§ **TASKS TO CARRY OUT**:
A – Answer these questions using the article on peace in Afghanistan, one answer per line:
(i) On what date was the Agreement for Bringing Peace between the United States and the Taliban signed?
(ii) How many security incidents did the UNAMA report record for the February-May quarter?
(iii) Of the attacks attributed to IS-K during the reporting period, how many hit Kabul?
B – Transcribe the part of the article on peace in Afghanistan that opens with the words containing "This article is" and closes with "Khorasan Province (IS-K).".
C – Pick up the article on peace in Afghanistan from its last sentence and continue it.

An unachievable peace in Afghanistan

Members of the Sikh and Hindu communities running away after the IS-K’s attack against the Temple in Kabul Members of the Sikh and Hindu communities running away after the IS-K’s attack against the Temple in Kabul © Globalist syndication

This article is a brief presentation of the UN Secretary-General’s report on the current dramatic situation in Afghanistan

As pointed out in the report drawn up by the UN Secretary-General (UNSG) on 17 June, «the security situation remained volatile and unpredictable» in Afghanistan, despite the signing of the Agreement for Bringing Peace between the United States and the Taliban on 29 February. This agreement provides for the reduction of the US military contingent to reach its withdrawal in 14 months and the Taliban to respect a permanent ceasefire together with their commitment to fight the local branch of the "Islamic State", the Islamic State in Khorasan Province (IS-K). 

However, on 2 March the Taliban have announced the resumption of their military operations which, in addition to the relentless attacks conducted by other anti-government factions, further destabilised the country's precarious and fragile balance. Specifically, after having examined the February-May quarter, a report submitted by the United Nations Assistance Mission in Afghanistan (UNAMA), has recorded 5,543 security incidents, which has occurred mainly in the southern region and in the northern and eastern areas. During the reporting period, 18 attacks were attributed to IS-K, three of which hit the capital Kabul. The first has occurred on 6 March, during the commemorative ceremony of an important Afghan leader, and caused the death of 32 civilians; the second one on 25 March against a Sikh temple, claiming many casualties (25 deaths, many others wounded and 200 hostages); the third attack, on 12 May, has recorded 19 deaths and more than 60 wounded.

§ **INFORMATION SUPPLIED**:

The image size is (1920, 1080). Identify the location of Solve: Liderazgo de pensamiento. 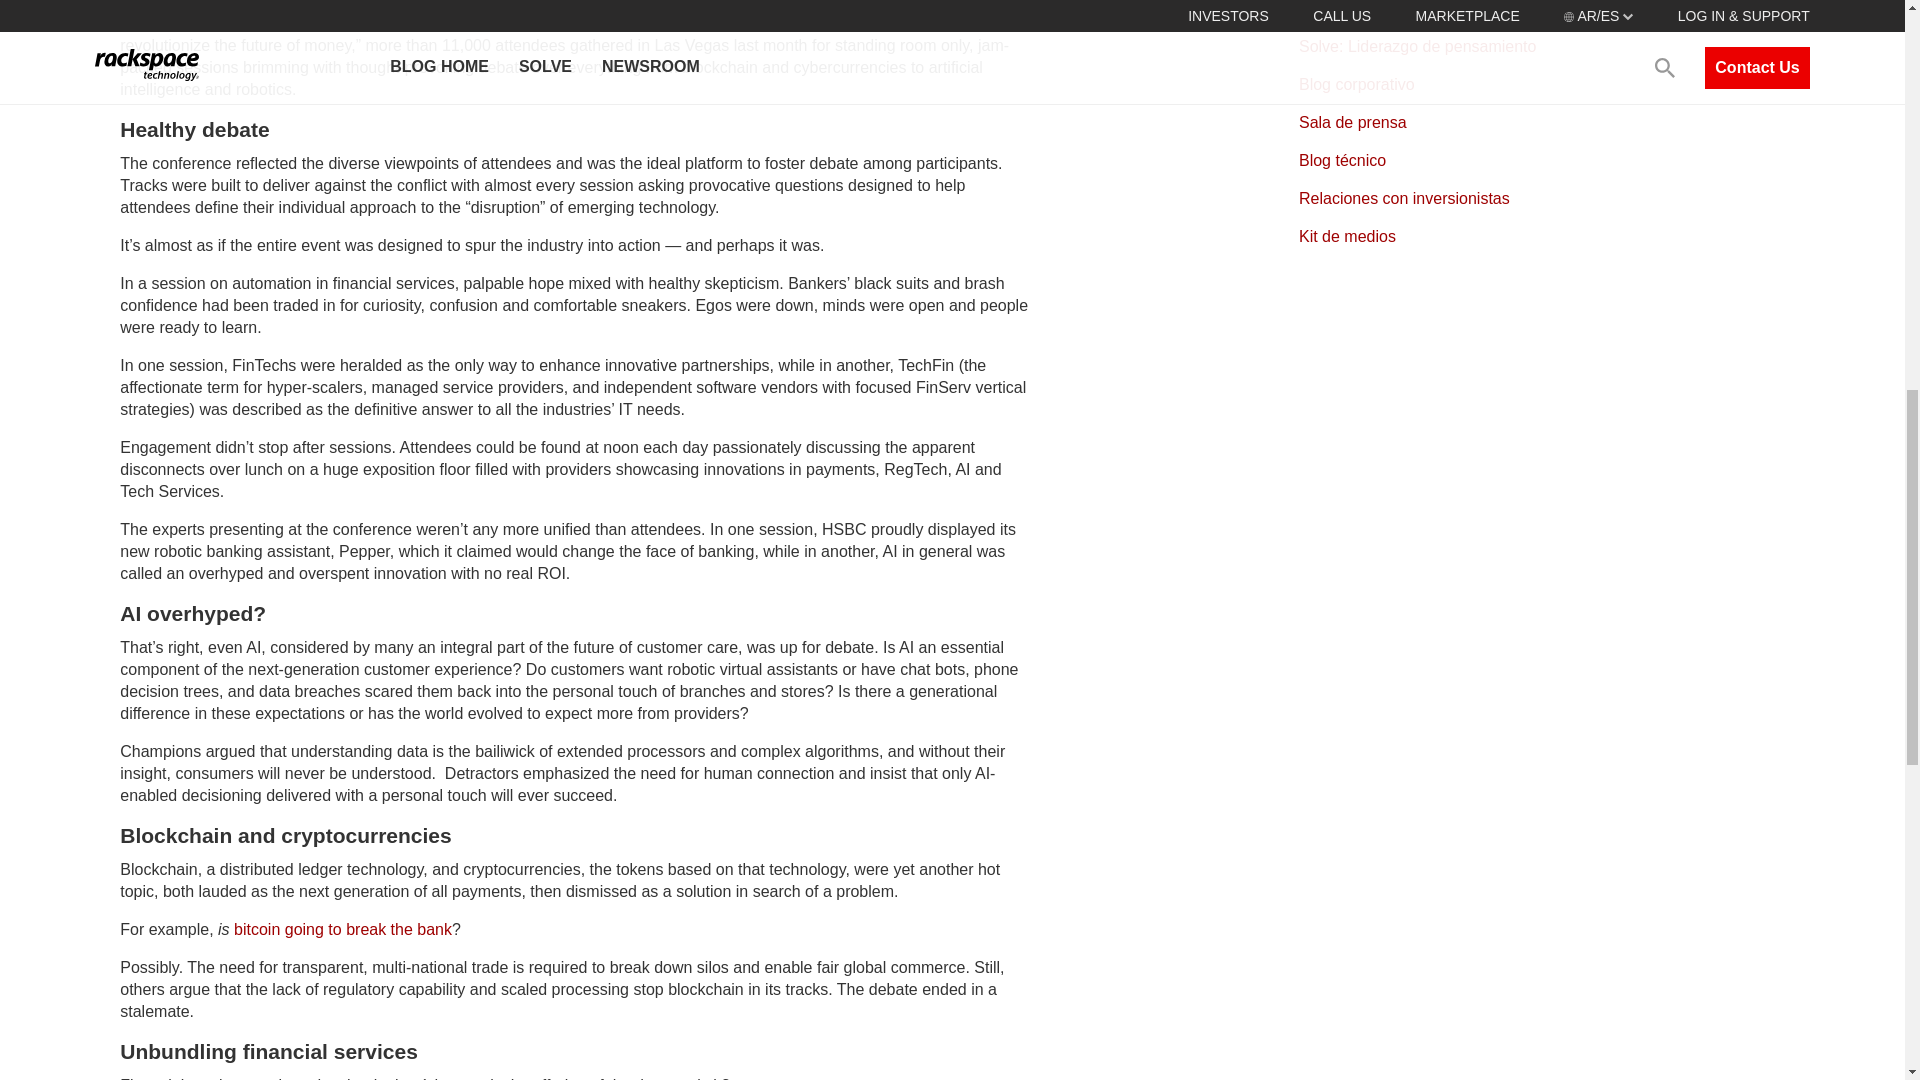
(1418, 46).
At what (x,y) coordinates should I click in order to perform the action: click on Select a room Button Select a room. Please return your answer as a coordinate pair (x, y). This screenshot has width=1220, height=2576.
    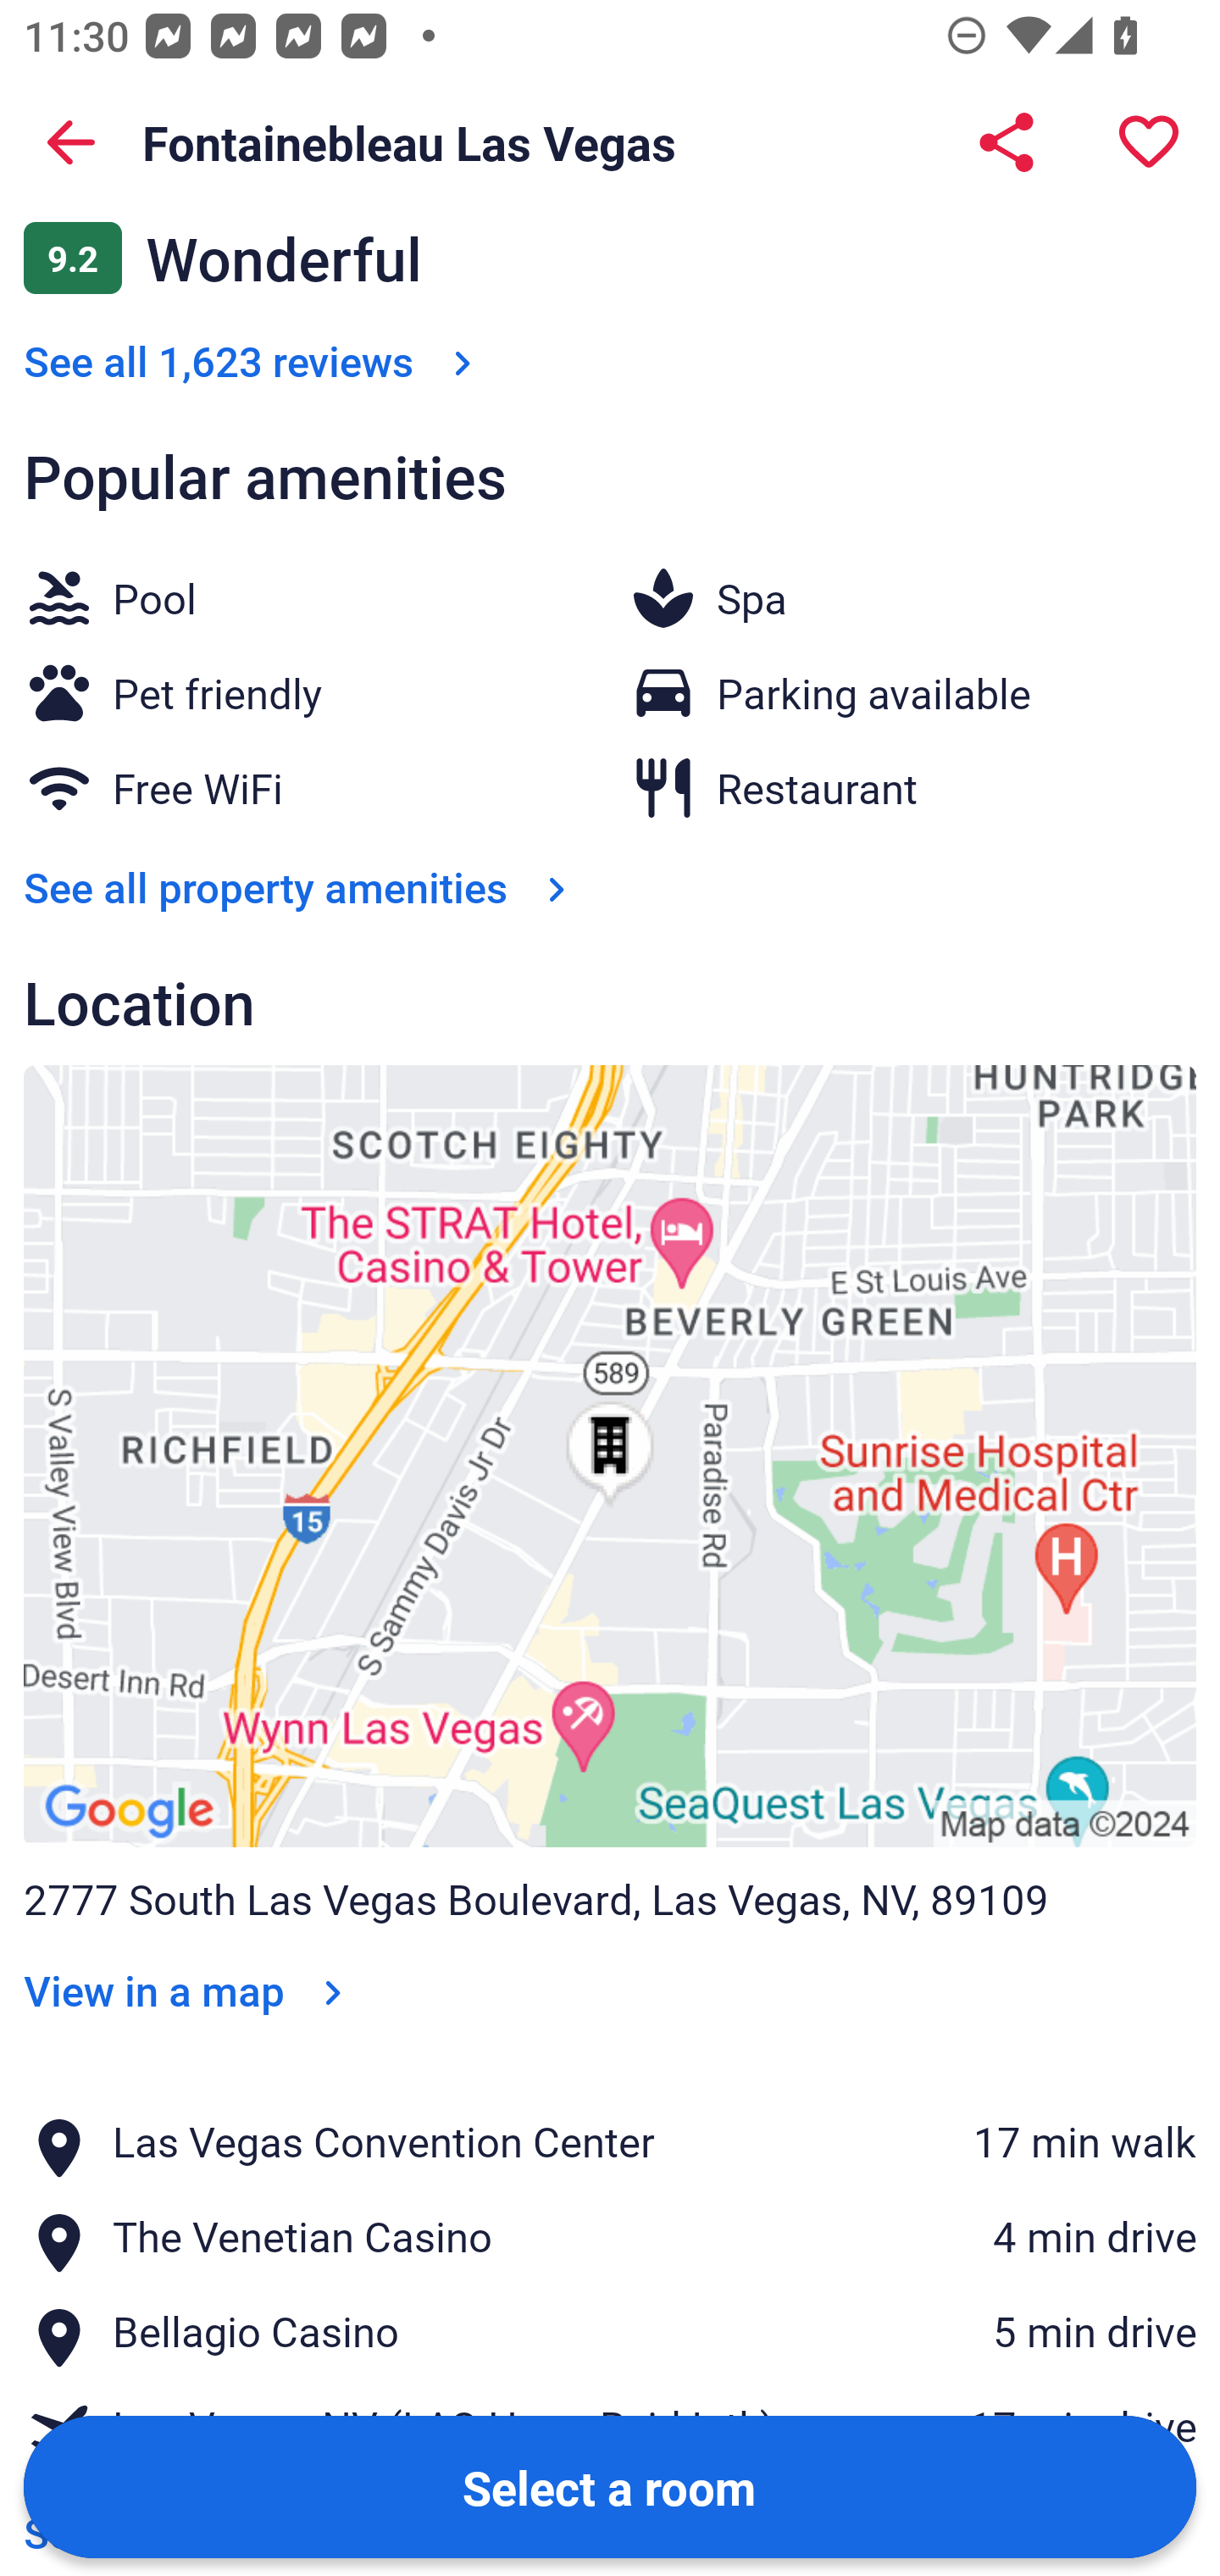
    Looking at the image, I should click on (610, 2486).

§ **EXERCISE RESULTS**:
A –
(i) 29 February
(ii) 5,543
(iii) Three

B –
This article is a brief presentation of the UN Secretary-General’s report on the current dramatic situation in Afghanistan

As pointed out in the report drawn up by the UN Secretary-General (UNSG) on 17 June, «the security situation remained volatile and unpredictable» in Afghanistan, despite the signing of the Agreement for Bringing Peace between the United States and the Taliban on 29 February. This agreement provides for the reduction of the US military contingent to reach its withdrawal in 14 months and the Taliban to respect a permanent ceasefire together with their commitment to fight the local branch of the "Islamic State", the Islamic State in Khorasan Province (IS-K).

C –
Therefore, the Afghan conflict is still «one of the deadliest in the world». UNAMA monitoring has painted a tragic humanitarian picture: from 1 January to 31 March 2020, 1,293 civilians were killed, 533 of them dead and 760 injured. Although a high proportion of the number of casualties - around 55% - is attributable to anti-government groups (Taliban and IS-K), Kabul's government forces are also responsible and accused of causing 32% of the total.

Yet, the ongoing conflict is not the only reason that is tearing Afghanistan apart. Natural disasters, high rates of poverty, food insecurity and COVID-19 have also brought further suffering and aggravated an already unsustainable situation. Since the end of February, more than 12,000 people have been homeless; between April and May about 13, 4 million people were living in a humanitarian food shortage emergency; by 21 May 8,676 Afghans had tested positive for COVID-19 and 193 had died. The pandemic, in addition to claiming victims, is also affecting women and girls who are forced to stay in homes, thus they are increasingly casualties of domestic violence and might see their hard-won freedoms reduced.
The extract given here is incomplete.